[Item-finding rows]

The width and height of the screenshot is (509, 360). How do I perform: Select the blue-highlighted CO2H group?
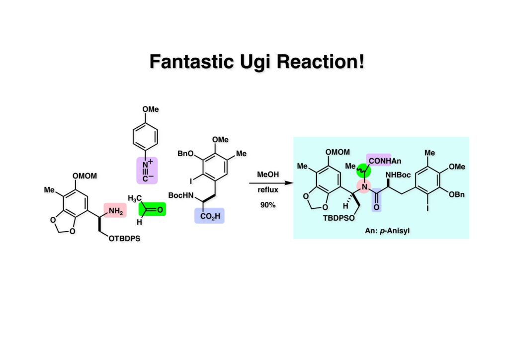point(209,215)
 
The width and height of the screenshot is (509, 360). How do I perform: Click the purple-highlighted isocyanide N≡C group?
point(147,171)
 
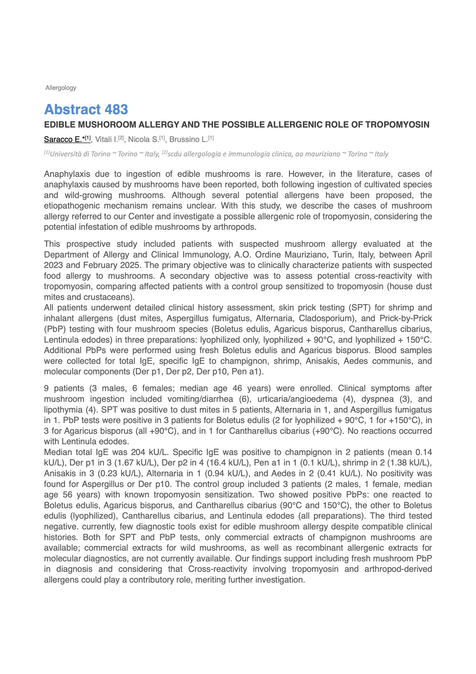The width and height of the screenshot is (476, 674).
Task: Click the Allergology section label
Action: coord(61,88)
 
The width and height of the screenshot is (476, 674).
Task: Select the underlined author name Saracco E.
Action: coord(63,139)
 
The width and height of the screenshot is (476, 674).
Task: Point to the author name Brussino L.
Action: coord(188,139)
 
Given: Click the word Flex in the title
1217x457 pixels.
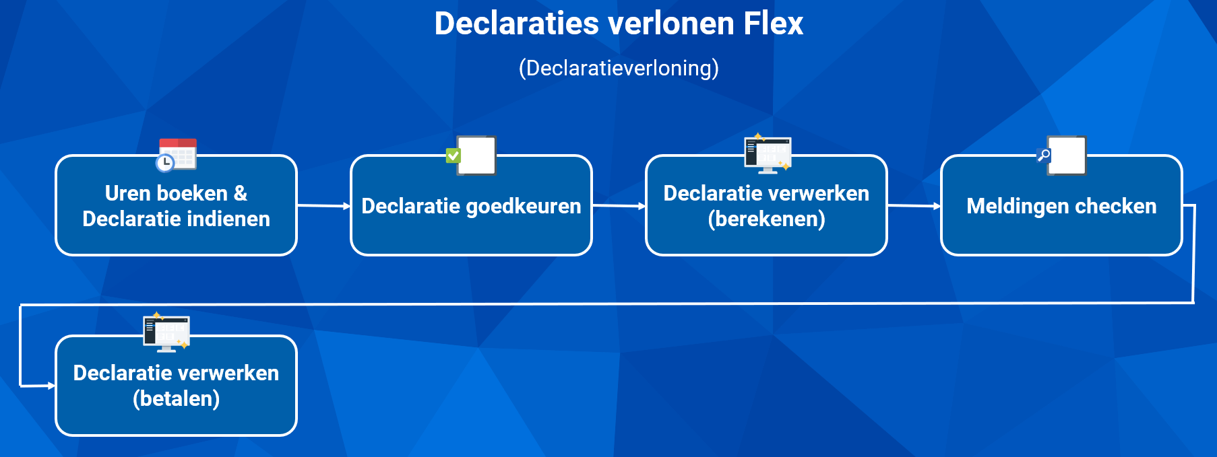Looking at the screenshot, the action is click(x=773, y=24).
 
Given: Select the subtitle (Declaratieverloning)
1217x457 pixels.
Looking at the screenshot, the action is click(x=619, y=68).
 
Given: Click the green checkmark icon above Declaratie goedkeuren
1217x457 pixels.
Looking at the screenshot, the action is click(x=453, y=155).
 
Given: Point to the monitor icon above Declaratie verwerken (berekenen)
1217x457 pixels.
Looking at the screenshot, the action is click(x=768, y=154).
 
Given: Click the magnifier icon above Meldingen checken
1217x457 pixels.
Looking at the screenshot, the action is click(x=1044, y=156).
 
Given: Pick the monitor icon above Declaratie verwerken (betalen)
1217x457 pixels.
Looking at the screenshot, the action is click(x=166, y=333).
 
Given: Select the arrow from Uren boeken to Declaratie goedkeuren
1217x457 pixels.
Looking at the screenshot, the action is click(x=323, y=206).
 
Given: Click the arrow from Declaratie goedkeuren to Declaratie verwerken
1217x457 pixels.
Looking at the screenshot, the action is click(x=619, y=206).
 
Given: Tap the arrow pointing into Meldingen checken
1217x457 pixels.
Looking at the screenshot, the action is click(x=914, y=206).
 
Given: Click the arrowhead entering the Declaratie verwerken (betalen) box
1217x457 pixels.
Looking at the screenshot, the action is click(x=51, y=386).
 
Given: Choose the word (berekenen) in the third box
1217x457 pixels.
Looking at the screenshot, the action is click(x=767, y=219).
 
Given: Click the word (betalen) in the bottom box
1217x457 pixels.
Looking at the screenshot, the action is click(x=177, y=399).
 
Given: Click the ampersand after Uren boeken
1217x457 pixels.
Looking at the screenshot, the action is click(x=241, y=194).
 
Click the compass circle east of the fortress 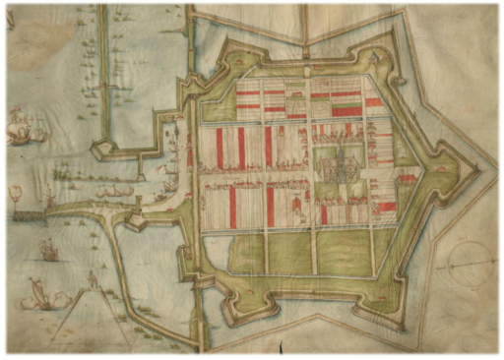pos(463,264)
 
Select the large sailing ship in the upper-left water pos(20,129)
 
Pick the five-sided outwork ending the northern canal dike pos(102,150)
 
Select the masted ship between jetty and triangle pos(47,252)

[Exercise details] Copy the rows from the start through the line containing "Action: coord(188,139)", swapping every "screenshot" for "screen capture" and leaving everything else as is. Omit the pictures.

[Solved exercise]
The width and height of the screen capture is (509, 360). How do I perform: Select the blue-highlighted CO2H group?
point(209,215)
 
The width and height of the screen capture is (509, 360). How do I perform: Click the purple-highlighted isocyanide N≡C group?
point(147,171)
 
The width and height of the screen capture is (476, 674).
Task: Click the Allergology section label
Action: coord(61,88)
 
The width and height of the screen capture is (476, 674).
Task: Select the underlined author name Saracco E.
Action: coord(63,139)
 
The width and height of the screen capture is (476, 674).
Task: Point to the author name Brussino L.
Action: coord(188,139)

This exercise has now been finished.